Incredible Prices for Cancer Drugs
An unusually bold stand by doctors at the Memorial Sloan-Kettering Cancer Center in New York has forced a big drug company to reduce the cost of an overpriced drug for treating colorectal cancer that was no better than a cheaper competitor and did almost nothing to extend a patient’s life. It is a heartening sign that alert and aggressive physicians can potentially play a major role in helping to reduce the escalating costs of health care for treatments of marginal value.
The drug is Zaltrap, which was developed by Sanofi, a large French pharmaceutical company, and Regeneron Pharmaceuticals, a small biotechnology company in Tarrytown, N.Y. It was approved by the Food and Drug Administration in August as a second-line treatment for colorectal cancer after initial courses of treatment have stopped working. It is used for treating colorectal cancer that has spread from the colon to other parts of the body and is administered intravenously.
Zaltrap was initially priced at about $11,000 a month, more than double the price of a competing drug, Avastin, made by Genentech, which is itself considered too expensive by many doctors for the minimal medical benefit it delivers. When added to standard cancer treatments, both drugs improve the median survival time of patients by a minuscule 1.4 months.
The doctors at Sloan-Kettering balked at the high price of Zaltrap and decided not to approve the drug for use in the hospital. Three of the doctors then wrote an Op-Ed article in The New York Times explaining their rationale and making a strong case that there is often little relationship between the prices of drugs and the value they provide. Companies often seem to charge what the market will bear for cancer drugs — as much as $35,000 a month and $100,000 a year in various cases.
The president of the American Society of Clinical Oncology recently praised Sloan-Kettering for addressing “the elephant in the room: unsustainable costs in cancer care.” With other doctors expressing support for Sloan-Kettering’s move, Sanofi announced last Thursday that it would effectively cut the price of Zaltrap in half. Sanofi is not changing the official price for Zaltrap but will offer discounts of about 50 percent to the doctors and hospitals who buy the drug and then administer it intravenously to patients.
There are few constraints on escalating cancer drug prices in the current health care market. That will need to change. Sloan-Kettering has shown what the medical profession can do to reduce costs if it has a mind to.

Assigned task:
Answer these questions from the article on cancer drug prices.
(a) In what month did the Food and Drug Administration approve Zaltrap?
(b) What was Zaltrap's initial price per month?
(c) About how large a discount will Sanofi offer to the doctors and hospitals who buy the drug?

Data extracts:
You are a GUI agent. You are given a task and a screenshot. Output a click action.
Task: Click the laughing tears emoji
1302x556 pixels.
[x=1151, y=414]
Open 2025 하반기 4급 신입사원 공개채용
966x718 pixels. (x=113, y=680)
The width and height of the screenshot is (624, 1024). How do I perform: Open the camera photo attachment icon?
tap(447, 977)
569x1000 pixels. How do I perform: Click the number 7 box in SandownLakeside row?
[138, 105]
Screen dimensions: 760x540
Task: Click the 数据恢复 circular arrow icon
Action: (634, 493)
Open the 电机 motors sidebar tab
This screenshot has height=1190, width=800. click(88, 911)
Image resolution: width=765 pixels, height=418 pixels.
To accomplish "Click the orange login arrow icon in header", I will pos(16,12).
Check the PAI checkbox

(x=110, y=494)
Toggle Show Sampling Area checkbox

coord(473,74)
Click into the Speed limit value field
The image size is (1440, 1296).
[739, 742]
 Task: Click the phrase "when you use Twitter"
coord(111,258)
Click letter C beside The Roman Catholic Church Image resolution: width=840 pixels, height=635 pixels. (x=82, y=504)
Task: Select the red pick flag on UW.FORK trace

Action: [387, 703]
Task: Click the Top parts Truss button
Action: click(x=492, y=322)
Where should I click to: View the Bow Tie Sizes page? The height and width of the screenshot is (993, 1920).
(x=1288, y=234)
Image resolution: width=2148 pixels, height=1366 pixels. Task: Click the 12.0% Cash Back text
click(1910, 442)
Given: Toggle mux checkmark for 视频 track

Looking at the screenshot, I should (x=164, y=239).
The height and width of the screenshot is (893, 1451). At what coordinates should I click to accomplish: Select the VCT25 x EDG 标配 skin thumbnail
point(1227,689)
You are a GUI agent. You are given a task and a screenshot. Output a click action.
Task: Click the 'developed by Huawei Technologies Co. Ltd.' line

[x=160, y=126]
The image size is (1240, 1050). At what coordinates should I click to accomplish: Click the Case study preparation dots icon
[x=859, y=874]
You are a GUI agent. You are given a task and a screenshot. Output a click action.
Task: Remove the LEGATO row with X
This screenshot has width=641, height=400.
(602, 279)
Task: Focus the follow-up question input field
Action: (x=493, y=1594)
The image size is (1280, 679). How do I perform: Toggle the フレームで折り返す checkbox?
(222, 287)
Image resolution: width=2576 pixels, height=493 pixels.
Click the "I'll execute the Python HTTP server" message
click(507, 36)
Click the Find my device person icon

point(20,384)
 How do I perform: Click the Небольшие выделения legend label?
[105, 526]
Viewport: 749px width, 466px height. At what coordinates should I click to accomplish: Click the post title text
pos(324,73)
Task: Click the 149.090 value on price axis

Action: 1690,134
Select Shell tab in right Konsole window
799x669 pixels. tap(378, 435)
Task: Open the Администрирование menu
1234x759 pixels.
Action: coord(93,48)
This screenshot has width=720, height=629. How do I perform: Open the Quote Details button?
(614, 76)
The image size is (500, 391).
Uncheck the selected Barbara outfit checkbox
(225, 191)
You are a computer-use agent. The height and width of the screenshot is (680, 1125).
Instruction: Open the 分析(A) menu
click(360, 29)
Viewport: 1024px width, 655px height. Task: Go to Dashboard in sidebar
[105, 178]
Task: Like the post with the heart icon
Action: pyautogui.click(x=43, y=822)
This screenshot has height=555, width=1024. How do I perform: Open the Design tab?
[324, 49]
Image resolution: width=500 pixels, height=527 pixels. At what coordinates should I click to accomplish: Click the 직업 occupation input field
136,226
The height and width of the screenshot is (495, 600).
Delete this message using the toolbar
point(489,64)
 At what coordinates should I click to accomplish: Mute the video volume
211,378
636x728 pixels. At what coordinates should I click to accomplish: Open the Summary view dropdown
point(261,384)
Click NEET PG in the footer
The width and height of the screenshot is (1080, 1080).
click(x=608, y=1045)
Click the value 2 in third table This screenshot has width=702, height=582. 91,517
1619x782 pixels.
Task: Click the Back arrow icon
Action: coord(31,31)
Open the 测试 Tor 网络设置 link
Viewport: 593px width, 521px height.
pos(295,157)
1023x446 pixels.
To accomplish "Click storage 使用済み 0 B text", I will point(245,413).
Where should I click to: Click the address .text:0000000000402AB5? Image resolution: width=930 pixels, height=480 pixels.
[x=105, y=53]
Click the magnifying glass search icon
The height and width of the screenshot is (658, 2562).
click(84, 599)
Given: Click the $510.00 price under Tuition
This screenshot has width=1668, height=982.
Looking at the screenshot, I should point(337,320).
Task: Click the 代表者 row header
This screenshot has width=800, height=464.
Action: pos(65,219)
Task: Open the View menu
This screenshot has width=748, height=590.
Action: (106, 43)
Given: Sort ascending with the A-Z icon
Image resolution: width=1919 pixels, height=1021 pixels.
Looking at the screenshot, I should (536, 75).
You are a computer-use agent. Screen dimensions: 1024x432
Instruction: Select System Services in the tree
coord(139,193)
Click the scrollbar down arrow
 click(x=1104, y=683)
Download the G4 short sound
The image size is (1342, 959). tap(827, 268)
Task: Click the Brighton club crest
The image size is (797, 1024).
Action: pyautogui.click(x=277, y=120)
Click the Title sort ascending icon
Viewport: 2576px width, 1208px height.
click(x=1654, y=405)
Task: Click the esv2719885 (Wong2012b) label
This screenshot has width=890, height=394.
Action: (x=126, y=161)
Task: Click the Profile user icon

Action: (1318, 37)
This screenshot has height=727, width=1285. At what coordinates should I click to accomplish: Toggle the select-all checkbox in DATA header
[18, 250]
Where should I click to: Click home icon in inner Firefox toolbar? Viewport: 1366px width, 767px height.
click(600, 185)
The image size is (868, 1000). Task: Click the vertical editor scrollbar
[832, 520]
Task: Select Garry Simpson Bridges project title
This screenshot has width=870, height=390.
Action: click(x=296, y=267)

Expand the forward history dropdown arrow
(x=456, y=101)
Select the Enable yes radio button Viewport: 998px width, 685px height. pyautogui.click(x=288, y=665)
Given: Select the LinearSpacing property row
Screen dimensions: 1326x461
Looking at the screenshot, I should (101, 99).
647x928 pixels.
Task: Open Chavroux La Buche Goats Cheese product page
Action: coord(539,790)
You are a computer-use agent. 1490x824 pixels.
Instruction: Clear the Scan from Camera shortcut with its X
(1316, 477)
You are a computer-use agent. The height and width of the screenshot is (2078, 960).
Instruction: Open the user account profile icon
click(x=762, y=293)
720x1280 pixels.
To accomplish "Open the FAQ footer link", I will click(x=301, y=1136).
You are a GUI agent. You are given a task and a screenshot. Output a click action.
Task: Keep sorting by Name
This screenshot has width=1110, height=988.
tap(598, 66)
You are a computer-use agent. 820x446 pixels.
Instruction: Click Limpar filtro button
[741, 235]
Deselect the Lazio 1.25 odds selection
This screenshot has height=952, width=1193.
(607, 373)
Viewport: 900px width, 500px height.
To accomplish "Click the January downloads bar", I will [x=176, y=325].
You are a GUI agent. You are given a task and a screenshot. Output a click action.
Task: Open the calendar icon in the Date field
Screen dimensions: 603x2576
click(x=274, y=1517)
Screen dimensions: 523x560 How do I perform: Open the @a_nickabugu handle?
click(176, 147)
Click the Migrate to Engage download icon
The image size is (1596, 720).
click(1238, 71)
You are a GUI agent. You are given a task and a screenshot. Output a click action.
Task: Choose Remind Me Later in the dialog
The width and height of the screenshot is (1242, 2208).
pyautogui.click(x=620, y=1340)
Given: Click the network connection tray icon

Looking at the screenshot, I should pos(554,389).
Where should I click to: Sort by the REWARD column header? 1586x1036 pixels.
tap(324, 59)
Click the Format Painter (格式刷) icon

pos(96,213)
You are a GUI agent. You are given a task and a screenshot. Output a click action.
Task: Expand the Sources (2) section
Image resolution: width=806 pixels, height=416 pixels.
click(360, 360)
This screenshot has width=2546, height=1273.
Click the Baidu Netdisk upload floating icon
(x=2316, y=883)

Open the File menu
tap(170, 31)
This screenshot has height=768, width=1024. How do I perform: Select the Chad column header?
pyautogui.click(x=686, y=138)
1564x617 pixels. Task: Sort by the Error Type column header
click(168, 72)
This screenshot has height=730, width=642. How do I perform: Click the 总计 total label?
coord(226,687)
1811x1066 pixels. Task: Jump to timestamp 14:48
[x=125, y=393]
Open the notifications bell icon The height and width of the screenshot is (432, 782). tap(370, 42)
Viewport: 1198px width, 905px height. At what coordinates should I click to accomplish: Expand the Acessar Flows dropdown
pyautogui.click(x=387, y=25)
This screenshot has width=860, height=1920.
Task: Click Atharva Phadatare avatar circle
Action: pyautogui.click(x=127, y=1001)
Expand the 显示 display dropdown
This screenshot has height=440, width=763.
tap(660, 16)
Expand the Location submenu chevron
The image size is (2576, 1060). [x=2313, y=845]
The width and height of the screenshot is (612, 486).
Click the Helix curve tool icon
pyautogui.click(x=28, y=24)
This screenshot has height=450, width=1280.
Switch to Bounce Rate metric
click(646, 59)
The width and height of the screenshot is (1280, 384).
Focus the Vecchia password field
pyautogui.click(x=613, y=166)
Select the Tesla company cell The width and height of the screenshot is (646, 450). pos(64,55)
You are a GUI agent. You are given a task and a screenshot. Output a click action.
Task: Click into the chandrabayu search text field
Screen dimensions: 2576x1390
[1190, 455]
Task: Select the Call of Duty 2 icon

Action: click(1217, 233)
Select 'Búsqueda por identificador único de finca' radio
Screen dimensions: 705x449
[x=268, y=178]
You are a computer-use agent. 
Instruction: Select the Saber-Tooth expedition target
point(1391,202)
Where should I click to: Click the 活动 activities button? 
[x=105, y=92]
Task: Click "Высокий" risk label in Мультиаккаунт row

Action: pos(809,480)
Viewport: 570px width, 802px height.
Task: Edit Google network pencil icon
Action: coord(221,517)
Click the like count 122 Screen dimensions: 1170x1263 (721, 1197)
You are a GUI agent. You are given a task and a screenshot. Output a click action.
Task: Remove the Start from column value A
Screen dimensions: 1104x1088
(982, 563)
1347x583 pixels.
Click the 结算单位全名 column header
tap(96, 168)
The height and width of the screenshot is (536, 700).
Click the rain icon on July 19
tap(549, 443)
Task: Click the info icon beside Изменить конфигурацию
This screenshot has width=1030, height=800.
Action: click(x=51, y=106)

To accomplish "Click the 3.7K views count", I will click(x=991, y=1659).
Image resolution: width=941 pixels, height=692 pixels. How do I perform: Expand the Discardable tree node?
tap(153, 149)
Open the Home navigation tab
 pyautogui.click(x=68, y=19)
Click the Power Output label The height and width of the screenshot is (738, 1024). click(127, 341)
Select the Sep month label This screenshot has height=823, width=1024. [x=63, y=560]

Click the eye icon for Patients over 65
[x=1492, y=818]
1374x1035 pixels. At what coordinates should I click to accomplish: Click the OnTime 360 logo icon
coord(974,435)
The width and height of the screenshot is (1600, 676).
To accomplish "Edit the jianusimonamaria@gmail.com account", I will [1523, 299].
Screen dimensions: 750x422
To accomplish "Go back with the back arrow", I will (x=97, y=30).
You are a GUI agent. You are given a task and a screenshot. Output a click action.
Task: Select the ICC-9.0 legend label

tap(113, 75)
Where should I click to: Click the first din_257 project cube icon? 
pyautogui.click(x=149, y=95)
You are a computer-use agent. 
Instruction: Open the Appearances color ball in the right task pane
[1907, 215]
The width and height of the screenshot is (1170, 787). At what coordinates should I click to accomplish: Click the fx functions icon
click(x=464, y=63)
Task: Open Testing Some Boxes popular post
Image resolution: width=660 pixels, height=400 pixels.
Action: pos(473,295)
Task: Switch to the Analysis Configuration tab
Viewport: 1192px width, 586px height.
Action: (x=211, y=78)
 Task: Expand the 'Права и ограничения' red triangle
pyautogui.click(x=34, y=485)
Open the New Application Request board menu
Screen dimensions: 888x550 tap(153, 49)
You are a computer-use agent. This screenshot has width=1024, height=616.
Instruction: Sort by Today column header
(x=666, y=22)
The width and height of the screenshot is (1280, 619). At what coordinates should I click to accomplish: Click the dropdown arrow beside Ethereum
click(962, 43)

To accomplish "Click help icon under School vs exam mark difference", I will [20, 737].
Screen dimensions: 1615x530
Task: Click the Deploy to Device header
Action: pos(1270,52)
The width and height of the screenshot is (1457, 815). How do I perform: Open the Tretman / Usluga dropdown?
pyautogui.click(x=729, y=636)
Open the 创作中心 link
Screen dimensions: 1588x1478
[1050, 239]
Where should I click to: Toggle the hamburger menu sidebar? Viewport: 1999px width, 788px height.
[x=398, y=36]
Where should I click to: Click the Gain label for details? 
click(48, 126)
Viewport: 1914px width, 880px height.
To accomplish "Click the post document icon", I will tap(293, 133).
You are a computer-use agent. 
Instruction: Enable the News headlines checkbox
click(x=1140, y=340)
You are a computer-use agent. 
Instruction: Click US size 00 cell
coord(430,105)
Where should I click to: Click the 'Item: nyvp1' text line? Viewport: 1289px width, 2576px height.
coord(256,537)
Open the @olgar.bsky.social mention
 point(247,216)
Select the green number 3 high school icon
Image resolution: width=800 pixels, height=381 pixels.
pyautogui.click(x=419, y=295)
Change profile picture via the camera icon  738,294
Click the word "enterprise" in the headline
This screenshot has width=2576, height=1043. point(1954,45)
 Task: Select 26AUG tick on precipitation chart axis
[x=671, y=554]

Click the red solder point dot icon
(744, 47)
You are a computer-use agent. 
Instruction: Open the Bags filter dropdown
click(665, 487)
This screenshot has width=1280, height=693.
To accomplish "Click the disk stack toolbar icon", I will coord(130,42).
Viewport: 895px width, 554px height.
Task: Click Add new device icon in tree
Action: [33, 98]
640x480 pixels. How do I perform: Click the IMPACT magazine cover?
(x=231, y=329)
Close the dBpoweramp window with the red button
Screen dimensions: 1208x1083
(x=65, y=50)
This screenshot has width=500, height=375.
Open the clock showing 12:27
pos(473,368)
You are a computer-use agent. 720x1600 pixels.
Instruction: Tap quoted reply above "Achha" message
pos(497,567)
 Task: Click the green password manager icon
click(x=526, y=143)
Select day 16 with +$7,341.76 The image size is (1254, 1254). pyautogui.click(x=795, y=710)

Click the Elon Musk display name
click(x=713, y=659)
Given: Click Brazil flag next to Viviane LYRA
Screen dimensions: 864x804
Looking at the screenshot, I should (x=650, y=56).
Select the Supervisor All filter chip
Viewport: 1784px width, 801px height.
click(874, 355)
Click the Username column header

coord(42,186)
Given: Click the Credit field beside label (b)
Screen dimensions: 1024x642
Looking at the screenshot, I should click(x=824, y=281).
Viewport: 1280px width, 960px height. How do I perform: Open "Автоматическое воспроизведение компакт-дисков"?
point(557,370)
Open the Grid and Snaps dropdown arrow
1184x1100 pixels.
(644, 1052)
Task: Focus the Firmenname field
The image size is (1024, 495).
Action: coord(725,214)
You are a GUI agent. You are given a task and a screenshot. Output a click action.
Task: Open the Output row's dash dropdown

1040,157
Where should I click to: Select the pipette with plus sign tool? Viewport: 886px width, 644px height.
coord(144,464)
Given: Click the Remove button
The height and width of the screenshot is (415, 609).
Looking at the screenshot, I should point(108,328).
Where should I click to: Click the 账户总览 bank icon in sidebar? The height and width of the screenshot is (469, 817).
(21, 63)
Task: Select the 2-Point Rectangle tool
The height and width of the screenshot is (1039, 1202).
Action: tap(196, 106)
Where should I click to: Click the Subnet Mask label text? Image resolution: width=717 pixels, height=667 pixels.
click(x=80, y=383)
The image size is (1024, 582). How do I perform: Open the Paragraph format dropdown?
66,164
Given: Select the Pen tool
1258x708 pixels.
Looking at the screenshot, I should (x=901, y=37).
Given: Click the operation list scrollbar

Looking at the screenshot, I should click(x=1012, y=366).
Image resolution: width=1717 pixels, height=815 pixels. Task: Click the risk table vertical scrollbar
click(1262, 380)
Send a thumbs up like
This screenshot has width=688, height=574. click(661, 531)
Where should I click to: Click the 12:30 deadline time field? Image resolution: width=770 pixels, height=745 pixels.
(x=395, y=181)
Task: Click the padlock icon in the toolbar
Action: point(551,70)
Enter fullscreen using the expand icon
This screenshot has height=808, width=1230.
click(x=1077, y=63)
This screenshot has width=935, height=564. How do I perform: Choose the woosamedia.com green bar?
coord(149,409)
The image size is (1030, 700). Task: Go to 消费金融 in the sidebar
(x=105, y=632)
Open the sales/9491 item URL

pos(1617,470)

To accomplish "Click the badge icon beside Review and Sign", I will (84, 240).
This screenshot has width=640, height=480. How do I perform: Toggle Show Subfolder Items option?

Answer space:
(a) August
(b) About $11,000 a month
(c) About 50 percent